Rep. Bob McDermott, one of five Republican state legislators and a candidate for governor next year, ripped Gov. David Ige for not immediately calling a special legislative session to ram through another rail excise tax extension for a project that’s nearly $5 billion over budget and growing.
He dismissed concerns of House Democrats about indefinitely extending a tax that was promised to last only 15 years by saying, “We’re already paying it, and the sky isn’t falling.”
Now there’s a rock-ribbed Republican tax philosophy.
City Councilwoman Kymberly Pine, the only Republican on the Council and a future mayoral aspirant, promised a year ago to present a plan to finish rail all the way to Ala Moana without further tax increases.
But there she was during the Legislature, prominent at Mayor Kirk Caldwell’s side, pressing for some
$3 billion in new taxing
authority for rail while soft-pedaling the gross mismanagement and broken promises.
Pine argues voters never would have approved rail if they knew it might stop at Middle Street or Aloha Tower.

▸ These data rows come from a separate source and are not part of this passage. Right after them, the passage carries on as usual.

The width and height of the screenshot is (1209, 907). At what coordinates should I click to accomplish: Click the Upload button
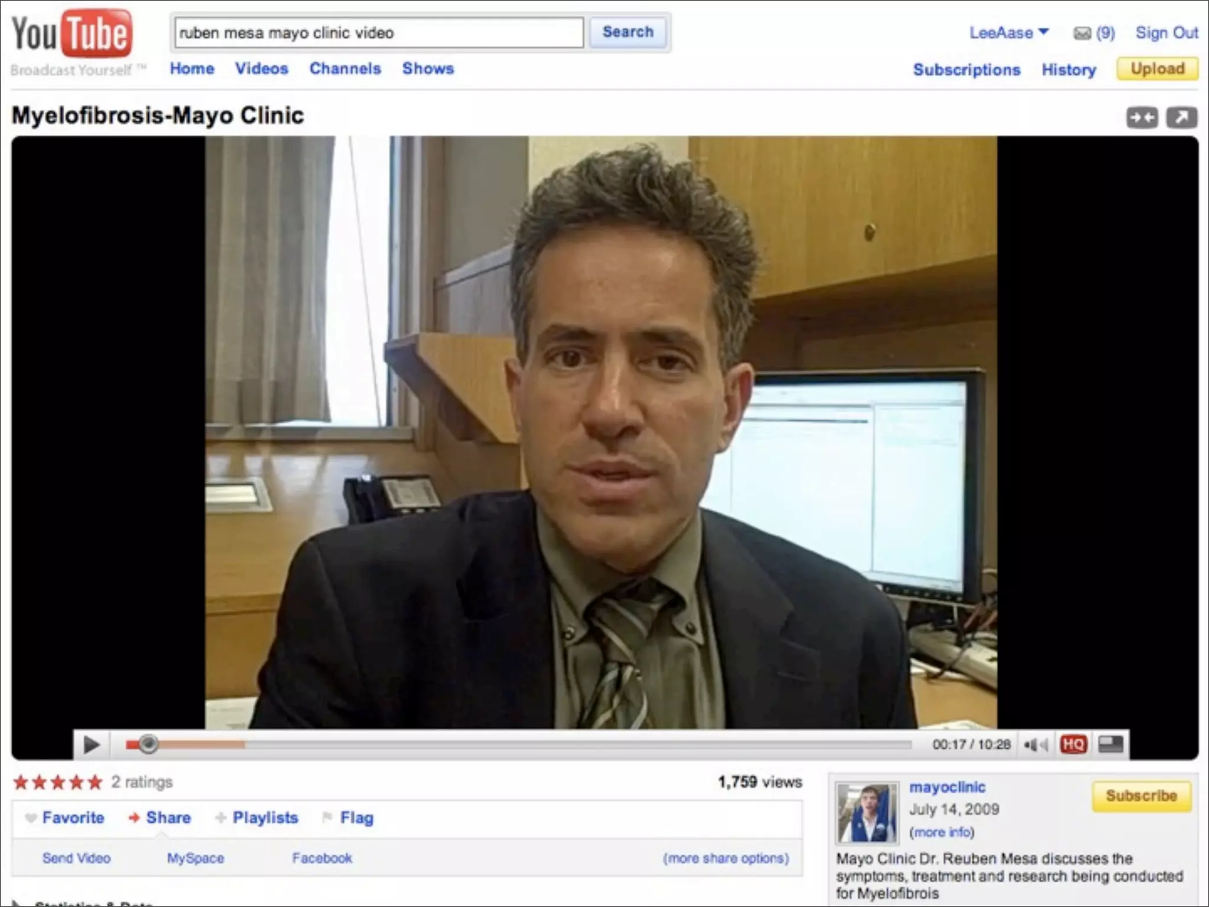tap(1157, 68)
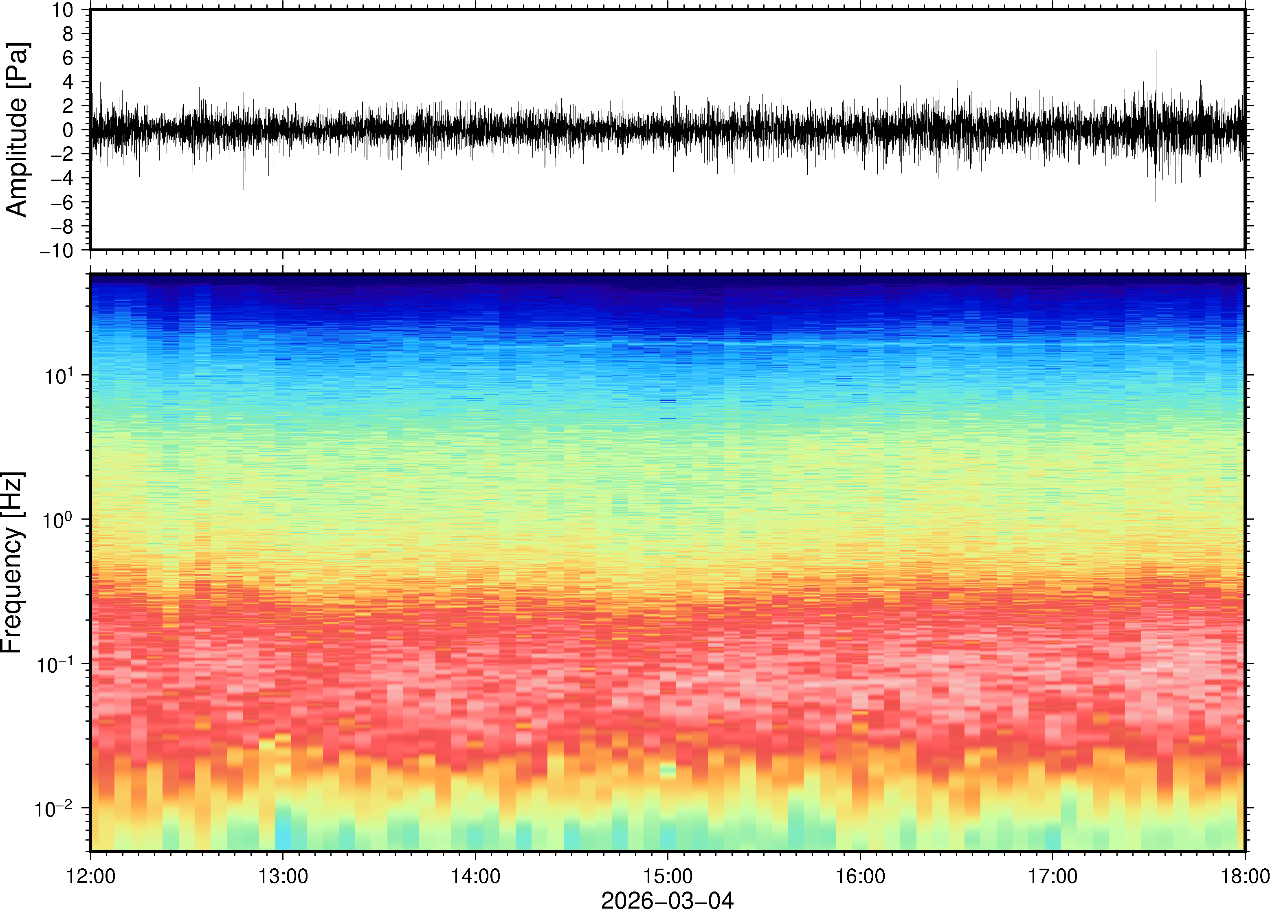Click the 13:00 time axis label

283,876
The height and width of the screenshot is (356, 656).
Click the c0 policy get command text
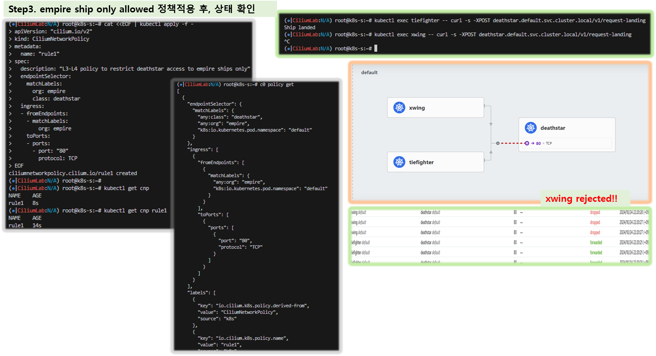point(277,84)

Fair enough, but it’s also fair to say voters never would have approved rail
if they knew it would end up costing $10 billion to
$15 billion.
It’s no surprise, or a problem, that McDermott and Pine support rail; they both represent West Oahu districts that benefit most from the train.
The problem is their lack of leadership you’d expect from an opposition party in demanding the city correct its clueless rail management and out-of-control spending.
McDermott’s essay in
Honolulu Civil Beat pitching more taxes to finish rail didn’t have a single word calling for better cost efficiency.

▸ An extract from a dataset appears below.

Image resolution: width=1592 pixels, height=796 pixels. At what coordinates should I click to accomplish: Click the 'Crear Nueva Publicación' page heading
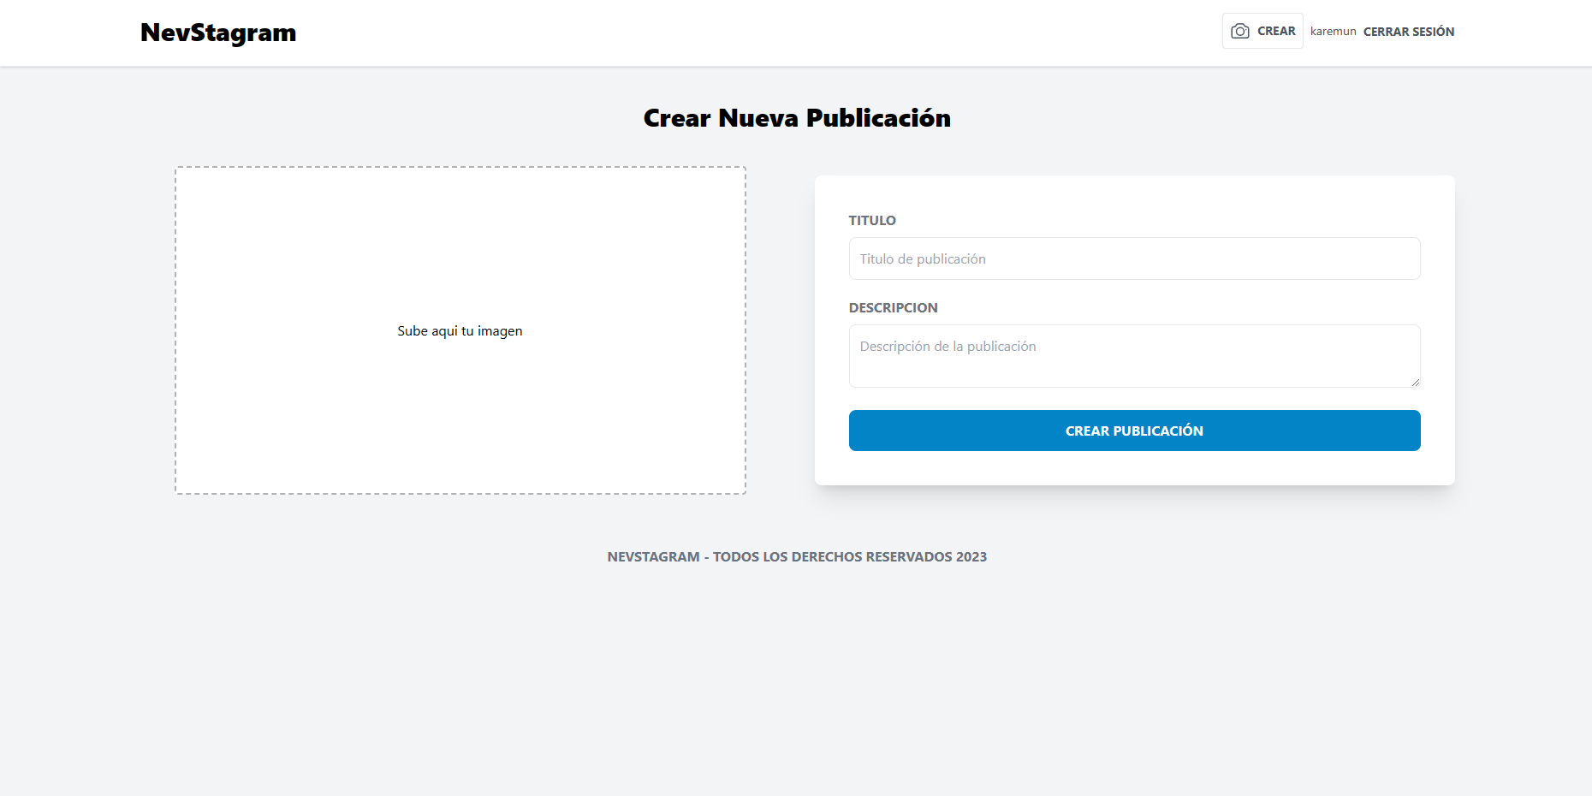point(797,117)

Leeward lawmakers who have the most at stake should have protected rail by voicing the loudest demands for responsible cost management.
Instead, they kept mostly silent as missteps multiplied, enabling the city to avert needed course corrections. If rail fails, it’s on them.

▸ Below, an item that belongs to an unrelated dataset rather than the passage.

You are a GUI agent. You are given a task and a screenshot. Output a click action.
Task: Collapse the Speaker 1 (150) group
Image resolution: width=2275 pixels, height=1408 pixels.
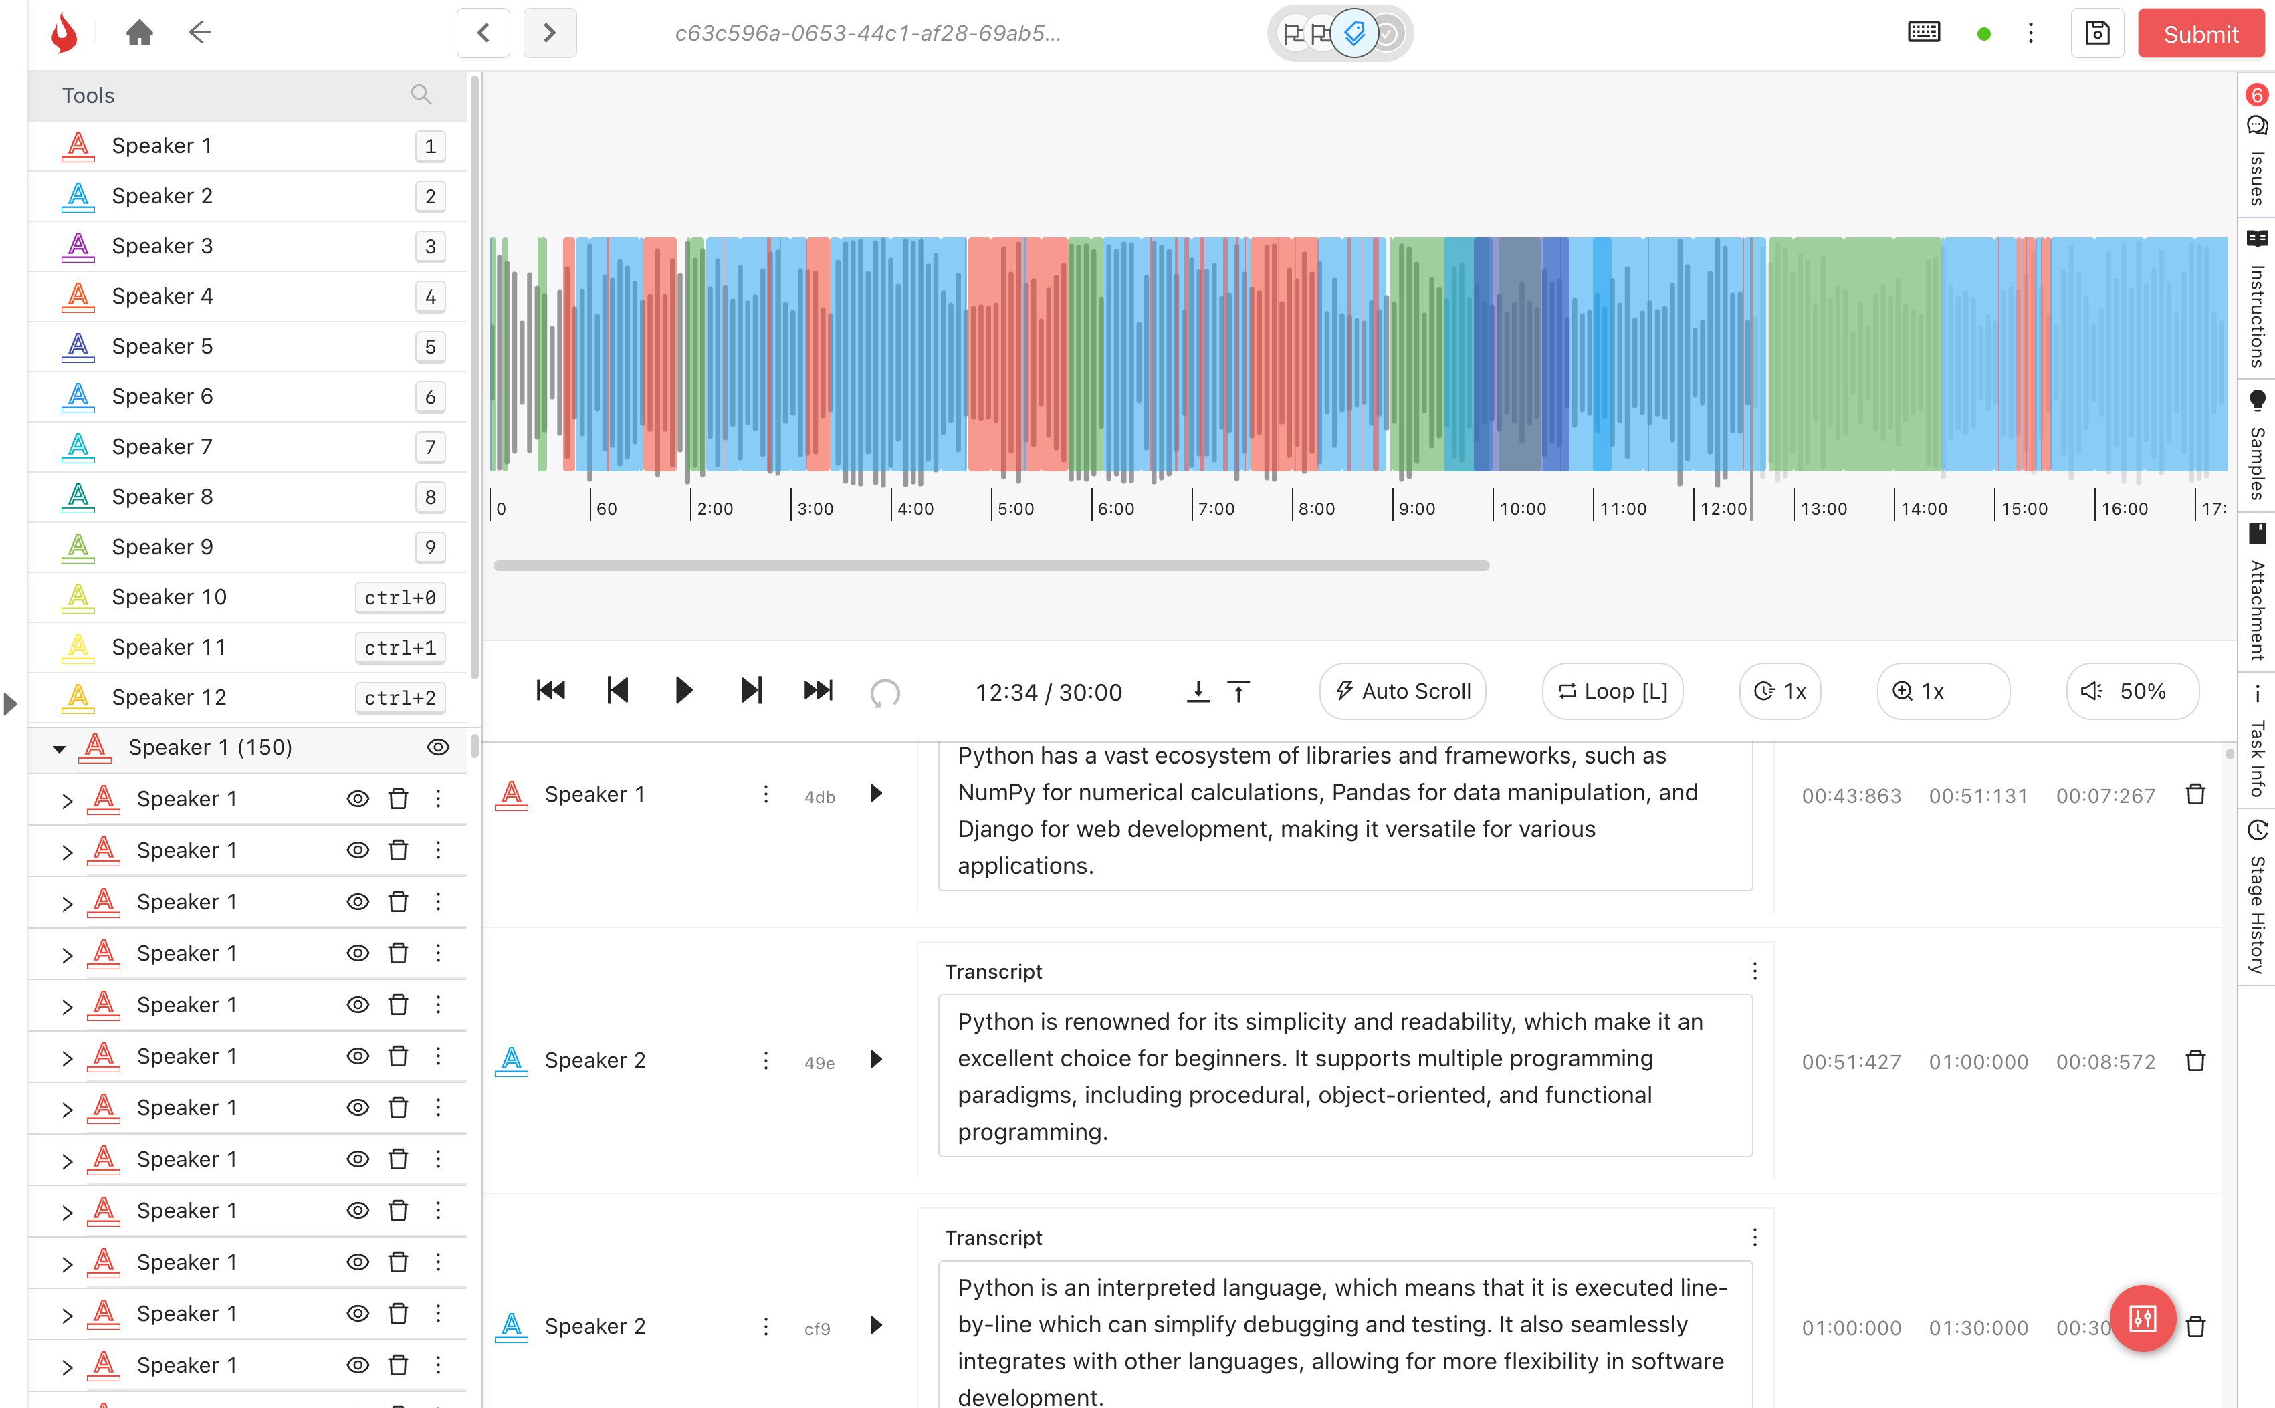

The only current elected Republican to come down hard on rail accountability is Rep. Cynthia Thielen, who says extending the excise tax would “convert a disappointment into a disaster” and reward “reckless hubris and aggressive incompetence.”
Rail sycophants in the GOP caucus dismiss her as a Windward legislator who can politically afford to critique rail.
Most Windward folks are happy to help pay for a workable traffic solution for gridlocked Leeward neighbors.
They don’t support paying for more deceit, ineptitude and waste — and the same is increasingly true of Leeward residents.
They’re alarmed that the likes of McDermott and Pine are so OK with this grand larceny model of public works.